Capuano, stasera il suo lavoro di regista sarà consacrato, con il più importante dei premi italiani: il David di Donatello...

"Ma i premi non sono niente. Sono un gioco, una finzione, un’ipocrisia. E poi, da vecchio insegnante di Accademia, ho sempre preferito il David di Michelangelo a quello di Donatello!".

Pensa che questo David sia legato all’omaggio che le ha fatto Paolo Sorrentino in È stata la mano di Dio? A quella battuta che fa dire al suo personaggio, già un cult: "Non ti disunire"?

"È vero. È importante non disunirsi. Non disunirsi mai. Nel film gli dico anche “Paolo! A tieni ‘na cosa ‘a dicere? E diccilla!“. Sta tutto lì, il segreto. Avere una cosa da dire, e dirla".

Vi siete sentiti, con Sorrentino, alla notizia del David?

"Sì.
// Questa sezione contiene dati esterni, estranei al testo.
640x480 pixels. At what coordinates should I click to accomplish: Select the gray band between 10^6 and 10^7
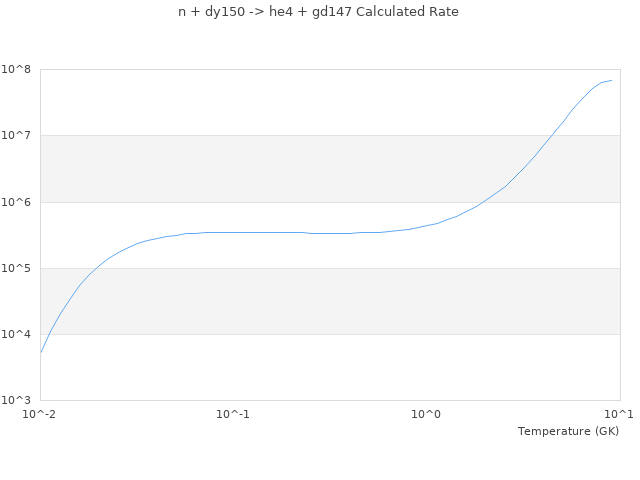click(250, 168)
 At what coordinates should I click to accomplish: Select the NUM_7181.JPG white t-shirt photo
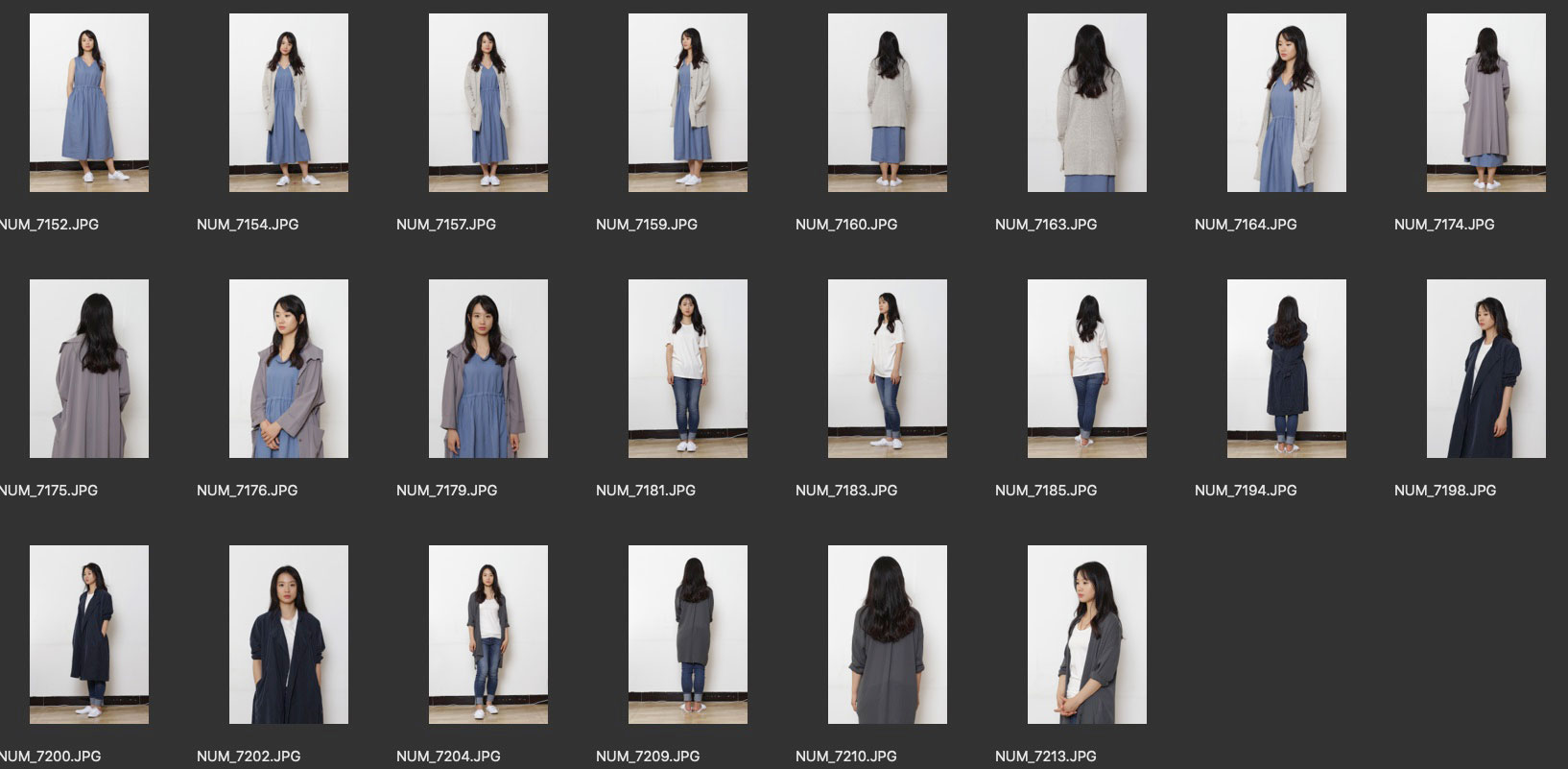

E si è fatto una risata. Con Paolo siamo sempre in sintonia. E nel suo film mi ha rappresentato in modo abbastanza aderente. Anche se quando mi sono visto sullo schermo, interpretato da Ciro Capano, mi sono detto: ma ‘o ver sono accussì gruoss?".

Che cosa la unisce e che cosa la divide da Sorrentino?
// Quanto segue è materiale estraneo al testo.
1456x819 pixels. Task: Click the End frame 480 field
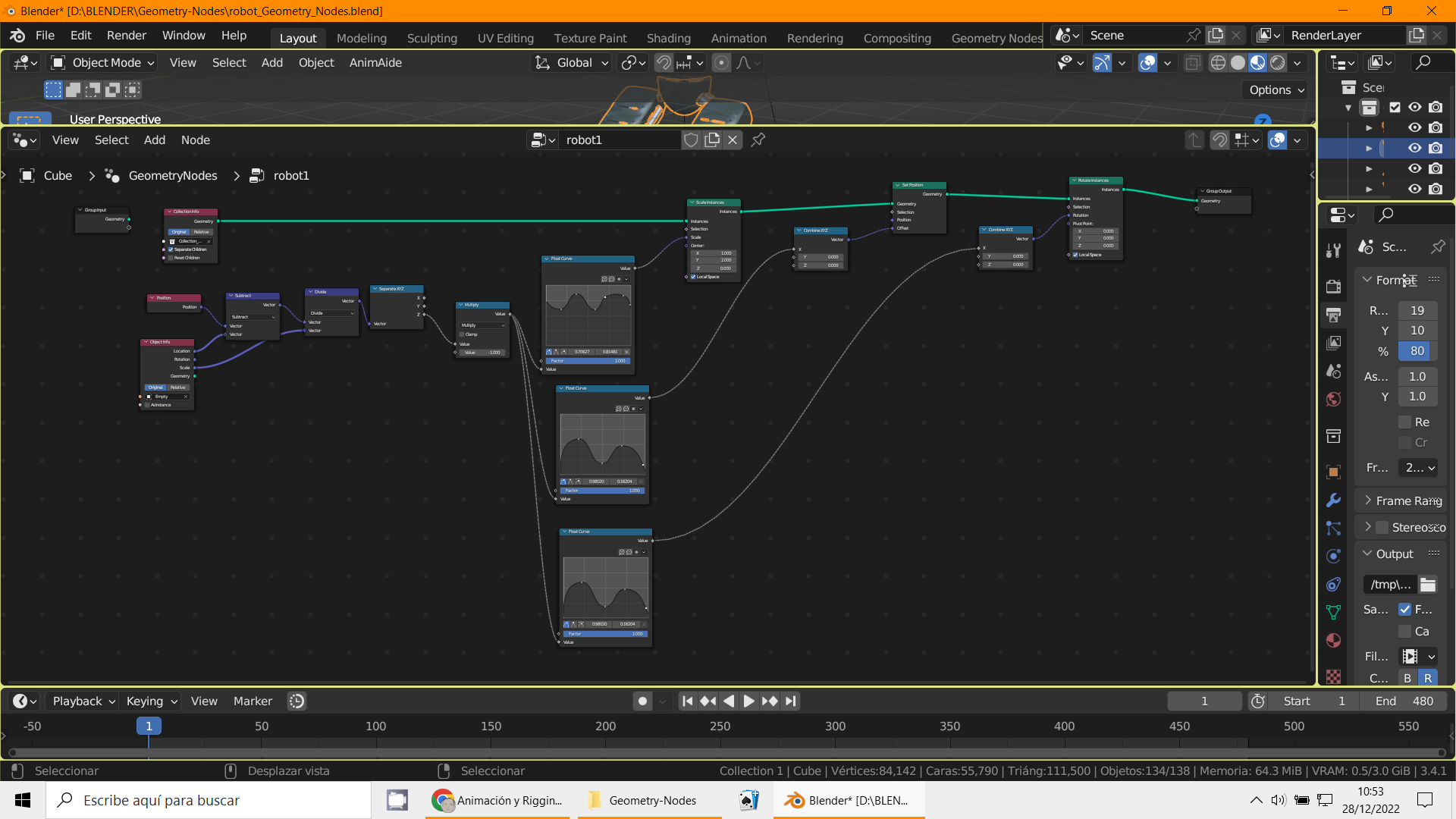(1404, 701)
"Napoli. Lui se n’è andato, io sono rimasto. Sorrentino ha capito Napoli, ma se n’è andato via. Io sono rimasto qui, come un innamorato. Innamorato di una zoccola".

Napoli è una zoccola?

"Ma certo. Ha la bellezza, ha la sensualità, ha tutto. Napoli è così bella che anche la monnezza diventa bella. Napoli è anarchica, scomoda, pericolosa, sregolata e amabile. Napoli non è cambiata, fa sempre paura, si fa sempre detestare e amare".

I suoi film raccontano storie crude. Vito e gli altri, su un ragazzino che diventa camorrista; Pianese Nunzio, su un chierichetto molestato da un prete anticamorra. Poi l’ultimo film, Il buco in testa, su una donna figlia di un poliziotto ucciso da un terrorista rosso. Qual è il filo conduttore?

"Il filo conduttore è illogico, fa salti. Sono le storie che vengono a me, io le accolgo. Io sono l’ultimo regista Dada; sono metafisico, sciocco, stupido, mi faccio affascinare dalle storie, dalle sofferenze delle persone, io racconto quello che sento, senza pregiudizi di nessun tipo. Io sono l’ultimo regista libero. Sono surreale. Sono un pittore che usa la cinepresa. Non sono un regista".

Come era un "non regista" Pier Paolo Pasolini…

"Lui aveva capito tutto. Aveva capito che la società italiana sarebbe diventata schiava di una cosa sola: il consumo. Se non consumi, non esisti. Ci hanno tolto la purezza di vivere".

Adesso Pasolini è celebrato ovunque, per il suo centenario.

"I morti sono sempre santificati. In vita è stato crocifisso".

Il cinema come è cambiato?

"Il cinema non esiste più. Esistono le serie tv, ma io non le guardo proprio".

Gomorra, che ha portato Napoli nel mondo, l’ha vista?

"Gomorra è la cartolina, è Napoli come la immaginano gli altri".

Rispetto al cinema oggi, si sente fuori dal sistema?

"Sempre. Un outsider, come sempre. Non mi piace stare nei gruppi, mi piace cantare da solo. È un privilegio e una dannazione".

Sta preparando un nuovo film?

"Sì. La storia di un attore di strada che fa il Macbeth di Shakespeare in piazza, e viene ammazzato. La storia di un pazzo, ambientata nella Napoli di oggi".

Ha timori, rimpianti, paure?

"Io mi sento sempre ‘nu uaglione. E la vita, e l’arte, sono sempre un miracolo".